Thanks to Runaway Juno for nominating me for 7 Super Shots started by Hostelbookers.com. You can read her 7 Super Shots post here. Basically, you choose the photos that best fit in the categories listed. You can check out the rules here. And see other round up posts on twitter #7SuperShots
These are my 7 Super Shots:
This shot was taken near Kazbegi, in the Republic of Georgia. The Caucasus is a fascinating region not only because of its cultural diversity and political instability, but for its topographical range: from subtropical Black Sea coast, to wine country, to the imposing Caucasus Mountains. The vicinity around Kazbegi is particularly striking, with deep green hills sloping to rocky summits. This photo was taken on a hike up into a village with summertime-only access. In winter its residents stay put, isolated by the hefty snowfall.
Malaysia is a food country to get excited about. And one of my favorite dishes there is laksa—a coconut-based curry soup. This bowl I ate in Malacca. I find it quite easy to engage with food vendors and cooks. I think most are happy that I’m interested enough in what they’re cooking. The woman that made this told me that the Nyonya laksa is prepared differently from other variants like Sarawak laksa and Penang laksa. She used prawns, bean curd puff, egg noodles, half a hard-boiled egg, fish cakes, fish balls, homemade chili paste, and coconut milk.

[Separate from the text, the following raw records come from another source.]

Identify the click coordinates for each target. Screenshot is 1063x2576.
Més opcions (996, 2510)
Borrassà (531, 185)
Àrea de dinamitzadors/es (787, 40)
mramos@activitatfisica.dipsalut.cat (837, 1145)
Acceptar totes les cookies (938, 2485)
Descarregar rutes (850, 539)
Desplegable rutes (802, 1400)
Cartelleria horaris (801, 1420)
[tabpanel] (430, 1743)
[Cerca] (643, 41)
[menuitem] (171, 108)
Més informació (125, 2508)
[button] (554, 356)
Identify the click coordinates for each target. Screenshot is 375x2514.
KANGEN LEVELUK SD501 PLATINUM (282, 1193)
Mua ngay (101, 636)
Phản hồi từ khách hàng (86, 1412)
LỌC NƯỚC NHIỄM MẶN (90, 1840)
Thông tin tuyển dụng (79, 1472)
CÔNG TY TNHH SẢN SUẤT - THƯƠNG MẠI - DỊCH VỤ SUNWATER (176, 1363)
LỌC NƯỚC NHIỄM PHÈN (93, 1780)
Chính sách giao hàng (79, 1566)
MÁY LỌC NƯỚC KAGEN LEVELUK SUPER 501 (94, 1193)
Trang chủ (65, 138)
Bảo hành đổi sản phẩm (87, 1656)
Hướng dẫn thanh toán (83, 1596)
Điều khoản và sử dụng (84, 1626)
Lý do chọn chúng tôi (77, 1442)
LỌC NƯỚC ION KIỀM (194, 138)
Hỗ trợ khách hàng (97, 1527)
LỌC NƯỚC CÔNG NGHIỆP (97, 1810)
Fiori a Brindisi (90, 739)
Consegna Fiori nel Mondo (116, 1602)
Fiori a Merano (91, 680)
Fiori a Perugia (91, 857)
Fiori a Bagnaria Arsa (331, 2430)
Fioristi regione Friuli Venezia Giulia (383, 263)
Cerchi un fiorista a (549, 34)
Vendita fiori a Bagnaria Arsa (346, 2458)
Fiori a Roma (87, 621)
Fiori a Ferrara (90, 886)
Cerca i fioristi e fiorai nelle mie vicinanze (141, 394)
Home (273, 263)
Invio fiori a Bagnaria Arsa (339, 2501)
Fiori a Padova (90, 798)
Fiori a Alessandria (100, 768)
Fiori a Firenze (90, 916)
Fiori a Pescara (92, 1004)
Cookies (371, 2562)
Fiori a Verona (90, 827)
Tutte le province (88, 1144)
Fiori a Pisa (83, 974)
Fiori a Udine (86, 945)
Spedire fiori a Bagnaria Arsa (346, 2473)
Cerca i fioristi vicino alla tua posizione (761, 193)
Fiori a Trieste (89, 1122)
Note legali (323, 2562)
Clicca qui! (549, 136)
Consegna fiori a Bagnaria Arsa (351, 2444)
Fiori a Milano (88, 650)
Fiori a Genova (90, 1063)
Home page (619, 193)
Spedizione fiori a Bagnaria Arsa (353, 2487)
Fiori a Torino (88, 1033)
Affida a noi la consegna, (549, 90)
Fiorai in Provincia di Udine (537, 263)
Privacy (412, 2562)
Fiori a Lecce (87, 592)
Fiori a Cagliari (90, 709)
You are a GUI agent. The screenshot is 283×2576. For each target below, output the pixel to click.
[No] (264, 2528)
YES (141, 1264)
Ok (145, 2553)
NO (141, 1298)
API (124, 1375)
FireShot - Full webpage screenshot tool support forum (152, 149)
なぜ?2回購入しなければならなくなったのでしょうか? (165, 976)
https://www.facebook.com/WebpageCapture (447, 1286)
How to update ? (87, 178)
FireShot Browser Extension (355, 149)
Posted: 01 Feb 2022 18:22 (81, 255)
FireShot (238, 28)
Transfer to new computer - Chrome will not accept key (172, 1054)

Cabo de São Vicente, near Sagres, in southwestern Portugal is one of my favorite places on earth. I spent an afternoon walking along the cliffs that rise above the ocean here in the farthest stretches of the European continent. From Sagres, I continued all the way to end, where the lighthouse sits at Cabo de São Vicente. Sagres is one of the best beach towns in Portugal, where the atmosphere is relaxed and you’ll find some excellent beaches for surfing, swimming, or lying in the sun.
It’s the facts about Gettysburg that really get me thinking. Just how could a town of 2,400 cope with the horrific aftermath of this three day’s battle which left 8,000 human bodies as well as 5,000 dead horses decomposing around town? Not to mention the 27,000 wounded soldiers that needed to be cared for. I can’t even imagine the stench from the defecation of 70,000 horses and 160,000 men which had no proper toilet facilities.
I can’t help but feel extremely sad about what’s going on in Syria right now. I met so many generous, kind and hospitable people while traveling there back in 2007. This is a photo of a family who live outside of Aleppo. My friend and I met the father on a bus and we got talking and he invited us over to his house for dinner. We then met the whole family.
How can you not love this? We set out from the town of Phongsaly in northern Laos for a trek to visit an ethnic hill tribe village up in the mountains. About twenty minutes into our hike, along the side of the road, was this kid riding a water buffalo. His mom was a little farther ahead and she was smiling too. We said Sa-bai-dee, snapped a few photos, and kept walking.
So I was pretty happy with this shot. It was about 4:30pm and I wandered into a monastery grounds in Luang Prabang, Laos. One of the novice monks approached me and we started chatting. He wanted to practice his English. After 15 minutes he said he had to prepare for the chanting at 5 pm. He invited me to stay and observe. I stayed in the back of the temple and the monks began filing in and the chanting started. It was a really serene experience.
Now I’m going to nominate Noel Lau of wander2nowhere.com and Katie Tibbets of BreakawayKatie.com
Great photos as always. I really like reading your thoughts and stories about each.
I remember the family in Syria. Hope that they are safe.
Great pictures but even better descriptions!